What is a ghosted block?
A ghosted block is a block that was minted but rejected by another node. There are multiple potential reasons for this. Here we are purely focussing on one specific scenario.
Scenario
Example - Expected Sequence:
Each pool that forges a block is appending it to the chain, so it adds it to the previous block. In this example, everything is working as expected.
Slot | Forged Block | Previous block |
---|---|---|
45881000 | Block A (by Pool x) | some other |
… | ||
45881004 | Block B (by Pool y) | Block A |
45881005 | ||
45881006 | Block C (by Pool z) | Block B |
Example - Ghosted block
Now let’s assume that in the above scenario the propagation (time until other pools know about it) is >2s.
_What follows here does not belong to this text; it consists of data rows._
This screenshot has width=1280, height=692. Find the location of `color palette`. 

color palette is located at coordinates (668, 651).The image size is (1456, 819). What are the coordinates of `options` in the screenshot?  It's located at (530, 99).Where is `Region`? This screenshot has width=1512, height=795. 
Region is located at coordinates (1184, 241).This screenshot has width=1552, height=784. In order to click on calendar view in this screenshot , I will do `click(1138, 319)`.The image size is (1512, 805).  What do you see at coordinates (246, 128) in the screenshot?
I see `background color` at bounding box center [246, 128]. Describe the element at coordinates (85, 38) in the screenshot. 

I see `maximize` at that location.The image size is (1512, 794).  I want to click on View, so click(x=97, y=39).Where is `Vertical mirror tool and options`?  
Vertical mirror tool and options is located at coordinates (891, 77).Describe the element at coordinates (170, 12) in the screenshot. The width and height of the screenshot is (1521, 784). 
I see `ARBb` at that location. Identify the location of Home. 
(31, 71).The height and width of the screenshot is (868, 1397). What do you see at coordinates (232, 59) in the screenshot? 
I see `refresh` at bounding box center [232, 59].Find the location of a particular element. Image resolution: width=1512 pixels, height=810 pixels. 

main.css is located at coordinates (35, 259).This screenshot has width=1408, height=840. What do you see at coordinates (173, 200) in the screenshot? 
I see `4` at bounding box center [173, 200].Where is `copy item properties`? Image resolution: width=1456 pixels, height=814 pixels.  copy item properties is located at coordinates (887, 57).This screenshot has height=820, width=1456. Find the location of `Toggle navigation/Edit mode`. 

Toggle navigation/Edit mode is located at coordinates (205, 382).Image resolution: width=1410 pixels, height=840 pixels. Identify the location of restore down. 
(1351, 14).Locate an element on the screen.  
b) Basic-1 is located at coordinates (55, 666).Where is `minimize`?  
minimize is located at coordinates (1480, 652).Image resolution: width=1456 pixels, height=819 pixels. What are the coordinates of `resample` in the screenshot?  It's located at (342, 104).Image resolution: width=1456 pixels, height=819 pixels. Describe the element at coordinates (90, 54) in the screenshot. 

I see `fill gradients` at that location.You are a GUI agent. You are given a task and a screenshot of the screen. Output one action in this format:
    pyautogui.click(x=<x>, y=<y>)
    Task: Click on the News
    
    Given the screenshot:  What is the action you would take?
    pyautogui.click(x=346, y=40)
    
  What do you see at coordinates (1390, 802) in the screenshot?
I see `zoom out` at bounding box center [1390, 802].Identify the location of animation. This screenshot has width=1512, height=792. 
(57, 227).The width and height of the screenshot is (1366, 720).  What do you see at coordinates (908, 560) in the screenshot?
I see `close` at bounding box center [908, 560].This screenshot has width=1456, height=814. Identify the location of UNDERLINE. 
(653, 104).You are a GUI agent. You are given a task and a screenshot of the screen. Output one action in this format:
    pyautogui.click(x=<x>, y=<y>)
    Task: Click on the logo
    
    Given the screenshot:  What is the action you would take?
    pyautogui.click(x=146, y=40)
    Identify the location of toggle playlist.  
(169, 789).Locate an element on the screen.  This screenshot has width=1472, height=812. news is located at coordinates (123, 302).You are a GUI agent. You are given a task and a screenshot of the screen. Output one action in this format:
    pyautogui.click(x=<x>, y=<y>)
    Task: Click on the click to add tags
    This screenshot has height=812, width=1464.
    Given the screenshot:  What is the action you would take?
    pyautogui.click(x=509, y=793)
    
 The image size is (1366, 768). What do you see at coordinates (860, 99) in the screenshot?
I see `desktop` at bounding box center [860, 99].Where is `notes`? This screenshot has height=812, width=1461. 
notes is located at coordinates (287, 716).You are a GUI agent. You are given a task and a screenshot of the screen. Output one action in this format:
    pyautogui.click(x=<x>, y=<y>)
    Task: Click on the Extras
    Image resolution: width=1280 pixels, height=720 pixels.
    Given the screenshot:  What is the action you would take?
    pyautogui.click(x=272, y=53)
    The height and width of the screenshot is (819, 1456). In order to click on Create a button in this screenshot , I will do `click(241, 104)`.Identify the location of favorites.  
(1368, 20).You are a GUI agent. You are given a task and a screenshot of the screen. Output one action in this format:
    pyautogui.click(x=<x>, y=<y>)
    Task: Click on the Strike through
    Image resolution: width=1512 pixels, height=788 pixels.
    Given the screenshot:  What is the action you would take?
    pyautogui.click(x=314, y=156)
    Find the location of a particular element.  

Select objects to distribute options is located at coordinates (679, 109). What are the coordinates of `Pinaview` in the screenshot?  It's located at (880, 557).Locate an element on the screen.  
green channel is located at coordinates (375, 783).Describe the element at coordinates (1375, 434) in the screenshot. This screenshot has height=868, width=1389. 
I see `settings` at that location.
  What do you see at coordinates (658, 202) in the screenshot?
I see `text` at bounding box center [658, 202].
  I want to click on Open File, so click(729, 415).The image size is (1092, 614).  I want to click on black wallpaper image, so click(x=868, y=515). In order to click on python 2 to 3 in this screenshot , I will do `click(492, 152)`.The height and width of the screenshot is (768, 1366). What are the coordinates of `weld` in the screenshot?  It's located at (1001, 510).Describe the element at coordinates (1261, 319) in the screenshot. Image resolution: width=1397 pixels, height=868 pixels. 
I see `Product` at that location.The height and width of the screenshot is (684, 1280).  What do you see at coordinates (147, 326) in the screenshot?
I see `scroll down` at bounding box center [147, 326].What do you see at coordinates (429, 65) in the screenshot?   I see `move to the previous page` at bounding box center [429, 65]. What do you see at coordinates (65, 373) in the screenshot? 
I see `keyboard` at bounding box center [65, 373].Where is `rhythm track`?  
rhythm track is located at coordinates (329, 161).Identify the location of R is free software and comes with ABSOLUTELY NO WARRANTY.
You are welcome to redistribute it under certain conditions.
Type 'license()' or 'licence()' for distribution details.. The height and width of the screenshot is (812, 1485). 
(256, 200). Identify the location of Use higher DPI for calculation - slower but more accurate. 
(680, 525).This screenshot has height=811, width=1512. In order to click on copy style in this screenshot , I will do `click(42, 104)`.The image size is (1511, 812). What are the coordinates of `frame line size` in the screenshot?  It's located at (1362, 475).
Pool z would not know about Block B when minting Block C. Both of those blocks are getting the same block number. Only one block number (in this Case Block B) can survive. Block C would be reverted because there is already a block with that same number which was minted in an earlier slot.
Note: This is the most commonly observed behavior. There are other scenarios that we are not considering in this article.
Slot | Forged Block | Previous block | Result | Explanation |
---|---|---|---|---|
45881000 | Block A (by Pool x) | some other | adopted | |
… | ||||
45881004 | Block B (by Pool y) | Block A | adopted | This block is propagating slowly (>2s) |
45881005 | ||||
45881006 | Block C (by Pool z) | Block A | ghosted | Pool z does not know about Block B at this point in time and therefore used Block A as the previous. |
As this example shows, a bad propagation time of Block B (by Pool y) is causing Block C (by Pool z) to be ghosted.
Impact
One block less is forged. No Rewards are generated for the delegators of Pool z for Block C while the operator of Pool z cannot do anything about propagation delays from Pool y.
For this reason, this issue requires education and a common effort to optimize propagation delays.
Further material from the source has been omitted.